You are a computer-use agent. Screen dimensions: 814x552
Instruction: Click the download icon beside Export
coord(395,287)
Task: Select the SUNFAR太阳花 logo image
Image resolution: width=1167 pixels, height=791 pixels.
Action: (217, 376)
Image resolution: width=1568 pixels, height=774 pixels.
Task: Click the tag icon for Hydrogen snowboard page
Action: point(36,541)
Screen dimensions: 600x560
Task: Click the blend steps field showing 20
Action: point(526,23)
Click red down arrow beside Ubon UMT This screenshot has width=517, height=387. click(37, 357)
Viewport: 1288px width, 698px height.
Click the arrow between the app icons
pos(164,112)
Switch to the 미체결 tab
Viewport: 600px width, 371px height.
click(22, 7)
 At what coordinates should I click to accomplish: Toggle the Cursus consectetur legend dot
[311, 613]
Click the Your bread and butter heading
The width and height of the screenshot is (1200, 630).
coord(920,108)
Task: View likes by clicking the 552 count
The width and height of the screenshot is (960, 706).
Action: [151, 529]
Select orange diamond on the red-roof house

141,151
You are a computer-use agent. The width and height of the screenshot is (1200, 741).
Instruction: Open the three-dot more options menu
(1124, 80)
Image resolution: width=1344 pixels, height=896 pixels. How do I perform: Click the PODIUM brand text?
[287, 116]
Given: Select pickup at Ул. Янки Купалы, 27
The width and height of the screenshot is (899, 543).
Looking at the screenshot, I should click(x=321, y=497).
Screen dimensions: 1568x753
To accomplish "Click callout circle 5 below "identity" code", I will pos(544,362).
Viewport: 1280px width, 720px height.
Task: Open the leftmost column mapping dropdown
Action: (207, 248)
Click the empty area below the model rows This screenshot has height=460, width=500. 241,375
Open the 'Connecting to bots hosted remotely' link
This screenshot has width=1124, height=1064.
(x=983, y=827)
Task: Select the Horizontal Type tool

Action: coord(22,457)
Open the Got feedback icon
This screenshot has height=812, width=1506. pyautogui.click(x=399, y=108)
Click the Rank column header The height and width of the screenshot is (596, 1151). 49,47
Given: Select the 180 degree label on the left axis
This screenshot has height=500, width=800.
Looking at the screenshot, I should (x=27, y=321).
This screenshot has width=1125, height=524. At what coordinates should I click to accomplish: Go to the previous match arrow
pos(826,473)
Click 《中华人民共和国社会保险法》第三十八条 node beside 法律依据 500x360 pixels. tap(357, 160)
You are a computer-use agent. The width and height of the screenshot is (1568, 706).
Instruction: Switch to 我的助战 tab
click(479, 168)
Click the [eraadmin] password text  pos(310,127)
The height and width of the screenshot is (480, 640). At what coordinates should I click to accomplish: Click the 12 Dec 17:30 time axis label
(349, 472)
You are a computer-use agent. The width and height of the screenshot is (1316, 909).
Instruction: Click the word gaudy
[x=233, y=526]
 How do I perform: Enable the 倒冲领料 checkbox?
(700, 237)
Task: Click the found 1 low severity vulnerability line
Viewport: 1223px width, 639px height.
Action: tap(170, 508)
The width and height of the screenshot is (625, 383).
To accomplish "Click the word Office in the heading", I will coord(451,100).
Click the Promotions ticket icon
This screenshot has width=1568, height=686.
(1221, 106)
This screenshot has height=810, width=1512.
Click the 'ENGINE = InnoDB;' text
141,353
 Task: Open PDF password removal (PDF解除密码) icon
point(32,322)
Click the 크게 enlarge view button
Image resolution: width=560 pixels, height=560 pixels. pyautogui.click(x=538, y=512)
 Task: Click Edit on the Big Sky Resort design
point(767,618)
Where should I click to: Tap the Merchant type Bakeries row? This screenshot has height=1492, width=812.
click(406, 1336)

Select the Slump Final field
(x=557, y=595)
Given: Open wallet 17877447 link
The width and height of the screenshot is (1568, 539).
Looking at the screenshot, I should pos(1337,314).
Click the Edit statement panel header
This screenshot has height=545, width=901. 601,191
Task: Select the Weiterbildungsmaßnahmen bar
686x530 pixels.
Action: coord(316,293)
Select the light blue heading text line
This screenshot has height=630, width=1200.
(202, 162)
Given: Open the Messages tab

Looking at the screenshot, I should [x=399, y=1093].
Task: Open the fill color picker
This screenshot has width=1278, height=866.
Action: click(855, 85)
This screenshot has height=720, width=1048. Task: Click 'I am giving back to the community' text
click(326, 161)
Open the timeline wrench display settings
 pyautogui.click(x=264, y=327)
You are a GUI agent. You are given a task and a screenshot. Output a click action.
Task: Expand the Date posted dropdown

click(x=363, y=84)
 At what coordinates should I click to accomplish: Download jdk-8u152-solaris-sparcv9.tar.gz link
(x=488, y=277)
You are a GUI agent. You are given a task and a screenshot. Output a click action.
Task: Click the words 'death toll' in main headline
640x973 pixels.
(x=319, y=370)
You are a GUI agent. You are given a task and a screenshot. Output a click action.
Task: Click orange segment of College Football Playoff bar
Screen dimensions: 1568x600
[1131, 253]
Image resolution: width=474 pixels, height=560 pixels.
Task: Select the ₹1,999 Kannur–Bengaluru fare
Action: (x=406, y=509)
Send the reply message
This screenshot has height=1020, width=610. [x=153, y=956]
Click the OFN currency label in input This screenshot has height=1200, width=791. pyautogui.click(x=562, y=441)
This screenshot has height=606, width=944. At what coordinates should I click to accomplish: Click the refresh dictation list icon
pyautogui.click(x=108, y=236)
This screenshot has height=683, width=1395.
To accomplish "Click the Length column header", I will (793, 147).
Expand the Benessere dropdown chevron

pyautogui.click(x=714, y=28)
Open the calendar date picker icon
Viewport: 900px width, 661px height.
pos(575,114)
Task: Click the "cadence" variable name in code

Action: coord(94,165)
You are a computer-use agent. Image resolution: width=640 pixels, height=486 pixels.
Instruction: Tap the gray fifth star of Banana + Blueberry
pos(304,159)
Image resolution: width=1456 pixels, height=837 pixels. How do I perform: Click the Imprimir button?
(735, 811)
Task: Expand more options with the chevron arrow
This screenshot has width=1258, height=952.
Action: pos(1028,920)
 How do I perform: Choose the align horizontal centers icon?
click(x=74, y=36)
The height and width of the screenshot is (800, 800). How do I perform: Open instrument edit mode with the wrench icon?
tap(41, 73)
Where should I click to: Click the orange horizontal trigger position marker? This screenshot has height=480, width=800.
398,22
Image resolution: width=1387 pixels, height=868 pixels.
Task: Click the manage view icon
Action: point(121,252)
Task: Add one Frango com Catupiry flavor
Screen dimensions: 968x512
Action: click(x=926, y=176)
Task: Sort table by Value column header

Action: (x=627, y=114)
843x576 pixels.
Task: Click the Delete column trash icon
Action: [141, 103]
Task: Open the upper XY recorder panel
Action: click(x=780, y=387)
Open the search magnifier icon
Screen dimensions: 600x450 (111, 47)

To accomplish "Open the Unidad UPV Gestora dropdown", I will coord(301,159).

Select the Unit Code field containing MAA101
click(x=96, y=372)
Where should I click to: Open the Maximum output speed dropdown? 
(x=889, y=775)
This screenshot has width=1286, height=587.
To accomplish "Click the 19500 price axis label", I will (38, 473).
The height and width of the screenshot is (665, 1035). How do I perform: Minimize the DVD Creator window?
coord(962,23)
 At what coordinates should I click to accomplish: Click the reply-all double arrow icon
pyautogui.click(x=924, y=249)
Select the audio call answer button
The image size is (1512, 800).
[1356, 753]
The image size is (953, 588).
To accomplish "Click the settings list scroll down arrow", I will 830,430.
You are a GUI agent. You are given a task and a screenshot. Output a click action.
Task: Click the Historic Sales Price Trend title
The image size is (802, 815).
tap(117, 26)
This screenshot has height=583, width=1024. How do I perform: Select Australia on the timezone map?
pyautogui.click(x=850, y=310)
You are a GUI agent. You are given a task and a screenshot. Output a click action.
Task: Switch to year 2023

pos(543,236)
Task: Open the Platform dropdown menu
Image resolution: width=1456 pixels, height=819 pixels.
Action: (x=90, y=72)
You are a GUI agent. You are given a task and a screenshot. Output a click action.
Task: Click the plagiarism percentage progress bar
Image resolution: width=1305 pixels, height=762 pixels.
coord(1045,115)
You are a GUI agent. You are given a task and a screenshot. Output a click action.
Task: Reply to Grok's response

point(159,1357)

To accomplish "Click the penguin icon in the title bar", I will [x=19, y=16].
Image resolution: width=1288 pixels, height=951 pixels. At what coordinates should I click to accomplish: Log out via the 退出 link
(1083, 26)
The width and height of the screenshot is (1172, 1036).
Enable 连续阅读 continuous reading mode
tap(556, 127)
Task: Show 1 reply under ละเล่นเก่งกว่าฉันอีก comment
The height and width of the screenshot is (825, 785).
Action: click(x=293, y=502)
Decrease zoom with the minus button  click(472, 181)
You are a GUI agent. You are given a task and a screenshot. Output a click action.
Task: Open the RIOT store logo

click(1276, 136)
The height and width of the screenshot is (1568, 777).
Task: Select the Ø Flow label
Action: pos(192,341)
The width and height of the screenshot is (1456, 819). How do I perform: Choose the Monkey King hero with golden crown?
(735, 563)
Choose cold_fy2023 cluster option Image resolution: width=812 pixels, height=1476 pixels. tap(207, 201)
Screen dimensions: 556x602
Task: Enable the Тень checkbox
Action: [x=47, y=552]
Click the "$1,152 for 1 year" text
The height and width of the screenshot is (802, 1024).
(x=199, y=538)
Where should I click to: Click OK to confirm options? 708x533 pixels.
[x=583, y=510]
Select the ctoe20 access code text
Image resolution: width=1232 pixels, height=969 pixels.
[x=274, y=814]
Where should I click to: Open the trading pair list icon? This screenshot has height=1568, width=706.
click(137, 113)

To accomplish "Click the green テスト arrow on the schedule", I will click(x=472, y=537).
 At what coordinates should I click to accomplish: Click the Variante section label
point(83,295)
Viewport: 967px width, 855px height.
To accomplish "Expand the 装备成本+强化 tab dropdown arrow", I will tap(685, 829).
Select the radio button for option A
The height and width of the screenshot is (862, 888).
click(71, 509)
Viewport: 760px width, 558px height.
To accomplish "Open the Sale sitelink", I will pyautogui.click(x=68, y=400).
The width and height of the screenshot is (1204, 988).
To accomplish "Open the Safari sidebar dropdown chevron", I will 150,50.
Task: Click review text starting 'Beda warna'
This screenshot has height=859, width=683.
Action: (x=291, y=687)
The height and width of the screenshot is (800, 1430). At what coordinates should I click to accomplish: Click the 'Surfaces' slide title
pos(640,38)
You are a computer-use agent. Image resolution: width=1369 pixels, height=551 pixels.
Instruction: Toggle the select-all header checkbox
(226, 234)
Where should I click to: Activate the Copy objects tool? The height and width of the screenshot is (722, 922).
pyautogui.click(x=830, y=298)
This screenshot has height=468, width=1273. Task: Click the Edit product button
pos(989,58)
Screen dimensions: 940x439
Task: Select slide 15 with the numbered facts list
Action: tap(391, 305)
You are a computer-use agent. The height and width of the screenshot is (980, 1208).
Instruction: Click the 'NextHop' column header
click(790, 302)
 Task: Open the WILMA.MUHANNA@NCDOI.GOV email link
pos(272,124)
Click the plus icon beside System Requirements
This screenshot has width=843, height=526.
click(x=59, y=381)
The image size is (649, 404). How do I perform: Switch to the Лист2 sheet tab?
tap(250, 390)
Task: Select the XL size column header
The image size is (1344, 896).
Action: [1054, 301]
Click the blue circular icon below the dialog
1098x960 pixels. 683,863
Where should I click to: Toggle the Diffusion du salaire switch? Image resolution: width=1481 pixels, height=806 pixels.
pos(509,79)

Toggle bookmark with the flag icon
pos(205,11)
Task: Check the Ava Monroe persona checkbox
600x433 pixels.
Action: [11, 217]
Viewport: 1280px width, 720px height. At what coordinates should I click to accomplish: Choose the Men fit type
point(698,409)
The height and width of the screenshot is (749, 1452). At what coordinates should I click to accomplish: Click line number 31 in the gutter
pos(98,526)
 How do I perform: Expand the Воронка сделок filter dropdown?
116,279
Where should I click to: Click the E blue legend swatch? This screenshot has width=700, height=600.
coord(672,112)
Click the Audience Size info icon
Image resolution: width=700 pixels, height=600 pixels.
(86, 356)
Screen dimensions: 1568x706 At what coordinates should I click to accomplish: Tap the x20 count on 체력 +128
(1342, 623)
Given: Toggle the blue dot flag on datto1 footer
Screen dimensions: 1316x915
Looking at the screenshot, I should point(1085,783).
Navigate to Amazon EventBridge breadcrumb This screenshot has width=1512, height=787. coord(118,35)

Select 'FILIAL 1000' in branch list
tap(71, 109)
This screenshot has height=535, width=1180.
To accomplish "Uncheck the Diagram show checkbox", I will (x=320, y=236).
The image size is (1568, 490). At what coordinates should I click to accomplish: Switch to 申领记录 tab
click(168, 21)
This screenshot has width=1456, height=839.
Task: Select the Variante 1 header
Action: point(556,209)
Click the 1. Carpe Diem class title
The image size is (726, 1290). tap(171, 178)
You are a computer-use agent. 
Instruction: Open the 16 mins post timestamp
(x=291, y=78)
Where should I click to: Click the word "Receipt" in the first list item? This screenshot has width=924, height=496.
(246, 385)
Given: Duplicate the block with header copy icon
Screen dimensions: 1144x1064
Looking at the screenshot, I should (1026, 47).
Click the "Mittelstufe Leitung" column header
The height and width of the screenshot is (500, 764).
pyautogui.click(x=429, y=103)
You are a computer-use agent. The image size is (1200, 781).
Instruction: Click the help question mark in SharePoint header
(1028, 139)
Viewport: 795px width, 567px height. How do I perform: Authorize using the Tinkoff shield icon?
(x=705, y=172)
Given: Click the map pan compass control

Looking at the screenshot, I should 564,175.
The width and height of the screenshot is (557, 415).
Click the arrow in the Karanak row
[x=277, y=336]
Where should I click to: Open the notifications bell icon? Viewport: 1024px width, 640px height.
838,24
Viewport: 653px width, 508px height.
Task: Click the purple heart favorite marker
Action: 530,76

__What is needed__
Lines of the data above that include the string "picker" must each be copied.

__Solution__
Task: Open the fill color picker
Open the calendar date picker icon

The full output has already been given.